Abstract Objective. Autofluorescence imaging (AFI) systems may allow better visualization of colorectal neoplasia than conventional methods. However, this is difficult to demonstrate objectively. Recently, a second-generation AFI system with a noise-reduction algorithm was developed. We aimed to objectively evaluate the visualization of colorectal neoplasia by using a second-generation AFI system and software to calculate the color-contrast index. Material and methods. We retrospectively reviewed 53 consecutive colorectal neoplasias examined using the second-generation AFI system. Color-contrast indices between the colorectal lesions and the surrounding normal mucosa in the WLI, AFI and NBI images were calculated. The WLI, AFI, NBI and CE images were also evaluated by endoscopists using questionnaire-based visualization scores. Results. The color-contrast index seen in the AFI images (33.74 ± 9.20) was significantly higher than that in either the WLI (11.14 ± 6.14) or NBI images (11.72 ± 7.12). There was no significant difference between the color-contrast indices of the WLI and NBI images. The mean AFI image visualization score (6.7 ± 1.8) was significantly higher than that of WLI (6.0 ± 1.7), and tended to be higher than that of the NBI images (6.1 ± 1.6) when assessed by less-experienced endoscopists. Conclusions. This study objectively demonstrates that compared to WLI and NBI, the second-generation AFI system enables superior visualization of colorectal neoplasms. The visualization scores were higher for the AFI images when evaluated by less-experienced endoscopists. These results indicate that the second-generation AFI system may aid less-experienced endoscopists in the detection of colorectal neoplasia.

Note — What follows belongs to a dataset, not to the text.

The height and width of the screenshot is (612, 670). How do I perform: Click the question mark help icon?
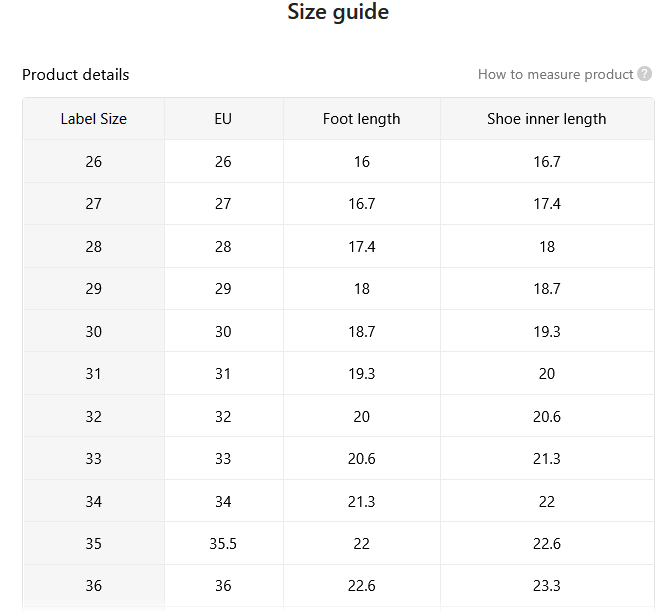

Computer-aided diagnosis of neoplastic colorectal lesions using 'real-time' numerical color analysis during autofluorescence endoscopy.

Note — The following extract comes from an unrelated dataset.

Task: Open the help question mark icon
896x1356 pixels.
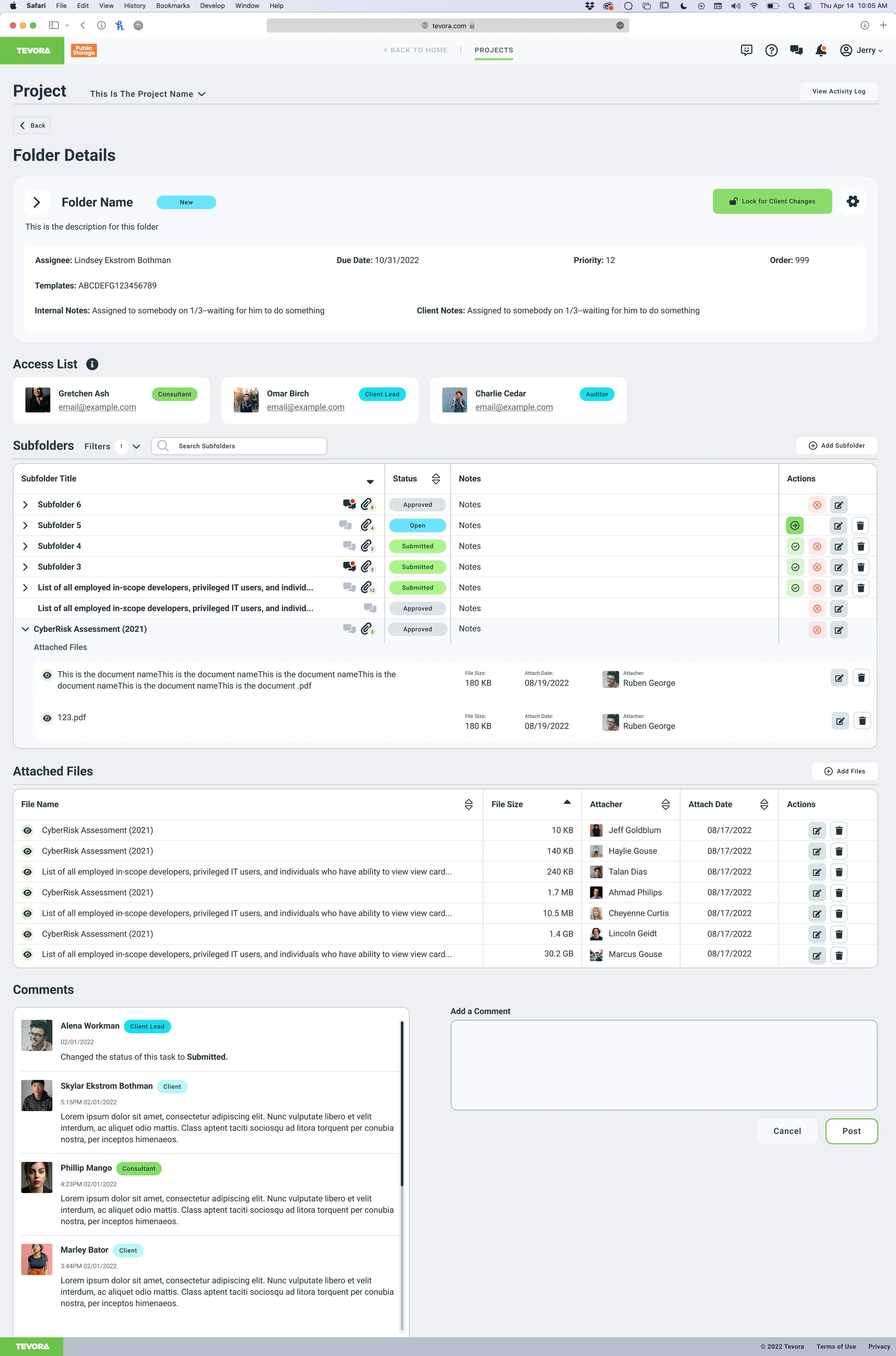Action: pos(771,50)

Objective Differentiating non-neoplastic colorectal lesions from neoplastic lesions during screening colonoscopies is essential to reduce the unnecessary treatment of non-neoplastic lesions. The present study was conducted to verify the diagnostic yields of the computer-aided diagnostic system that enables ‘real-time’ color analysis of colorectal lesions when applied to autofluorescence endoscopy (AFE). Patients and methods Consecutive patients who were scheduled to undergo a therapeutic colonoscopy in our department were enrolled in this study. The encountered lesions were evaluated in AFE and color-tone sampling was performed. Lesions with green/red (G/R) ratios less than 1.01 were judged to be neoplastic and those with G/R ratios of at least 1.01 were considered to be non-neoplastic. All lesions greater than 5 mm were endoscopically removed and lesions less than 5 mm were biopsied. Results During the study period, a total of 32 patients with 102 colorectal lesions were evaluated with AFE. The mean G/R ratio for all neoplastic lesions was 0.86 [95% confidence interval (CI), 0.63–1.01], which was significantly lower than the mean G/R ratio for non-neoplastic lesions (1.12; 95% CI, 0.98–1.26; P<0.001). The mean G/R ratios were 1.36 (95% CI, 1.21–1.57) in normal mucosa, 1.12 (95% CI, 0.98–1.26) in hyperplastic lesions, 0.88 (95% CI, 0.69–1.02) in adenomas, and 0.61 (95% CI, 0.54–0.73) in intramucosal cancers. A G/R ratio cutoff value of 1.01 was applied for discriminating between neoplastic lesions and non-neoplastic lesions, and yielded sensitivity, specificity, positive and negative predictive values of 94.2, 88.9, 95.6, and 85.2%, respectively. Conclusion This diagnostic tool may lead to the reduction of unnecessary treatments for non-neoplastic lesions.